Akıl Yürütme Biçiminde Değişiklik Kazandırma Amacı
BDT temeliyle biliş (düşünce ve inançlar) ve davranış değişikliklerini hedefleyen bir terapi türüdür. Bu yüzden danışan, terapistin hangi alanlara ve hangi gerekçeyle müdahale etmeyi planladığını öğrenmelidir. Bu yüzden BDT seansları %50-%50 işbirliğini baz alır. Yani bu her iki tarafın da olabildiğince aktif olacağı anlamına gelir. Bilişsel Davranışçı Terapist pasif bir dinleyici rolünde değildir, aşırı konuşarak ders verir gibi de yaklaşmaz ya da kendi düşüncelerini danışana aktarmaya çalışmaz. Danışan ve terapist işbirliği içerisinde bir sorun alanı belirler ve o sorunun temelinde yatan problemler üzerine tartışmalar yürütür. Danışan, terapistin uyguladığı teknikleri de anlamalıdır. Bu anlayış danışana karşısına çıkan benzer sorunlarda kendisine yararlı olan stratejileri belirleme yetisi kazandırır.
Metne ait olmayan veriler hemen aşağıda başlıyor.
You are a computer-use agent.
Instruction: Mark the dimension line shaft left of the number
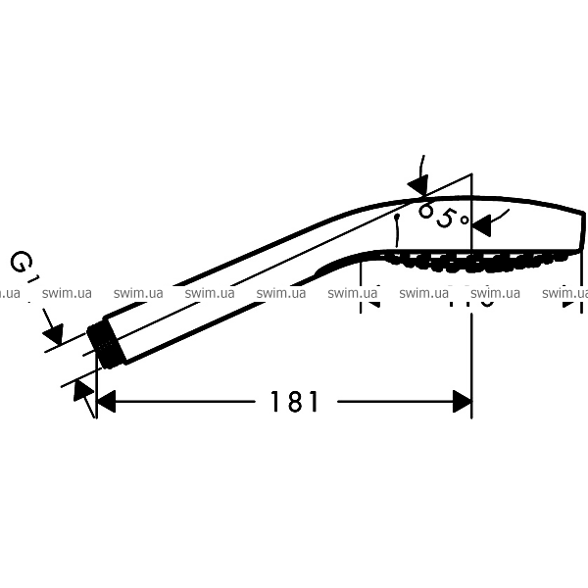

BDT seans içinde konuşulanların uygulamaya dökülmesini gerektirir. Ancak bu şekilde üzerinde konuşulanların kalıcı olmasının yolu açılabilir. Bu yüzden her seansın sonunda beraber bir uygulama planlanır. Bu uygulamanın planlanması için yine işbirliği kurulması ön plana çıkar. Danışan ve terapist uygulamayı en kolay hale getirmek ve uygulamanın önündeki engelleri ortadan kaldırmak için olabildiğince net olmaya çabalar. Bu uygulamalar bazen kayıt tutmak gibi yazılı olurken, bazen farklı davranış türlerinin denenmesini, korkulan durumlara maruz kalınmasını ya da tetikleyiciyle karşılaşıldığında dikkatin olduğundan farklı bir biçimde odaklanmasını içerebilir.
Nüks Önleme
Yapılan araştırmalara göre Bilişsel Davranışçı Terapi (BDT) problemin tekrar ortaya çıkmasını önleme konusunda diğer yaklaşımlara göre daha etkilidir. BDT’yi popüler yapan özelliği de budur. Sorun çoğu zaman geçici olarak çözülebilir ancak sıkıntıların tekrar ortaya çıkması durumunda danışanın tam olarak ne yapması gerektiği konusunda bilgi sahibi olması işini oldukça kolaylaştırır. BDT, bu amaca yönelik olarak danışanı sorun karşısında eğitmeyi amaçlar ve kazanımlarının kalıcı olduğundan emin olmak ister. Eğer yeterli değişikliğe ulaşıldıysa danışanın düşünce yapısında daha gerçekçi, daha işlevsel ve daha yararlı inanç örüntülerinin yerleştiği fark edilebilir.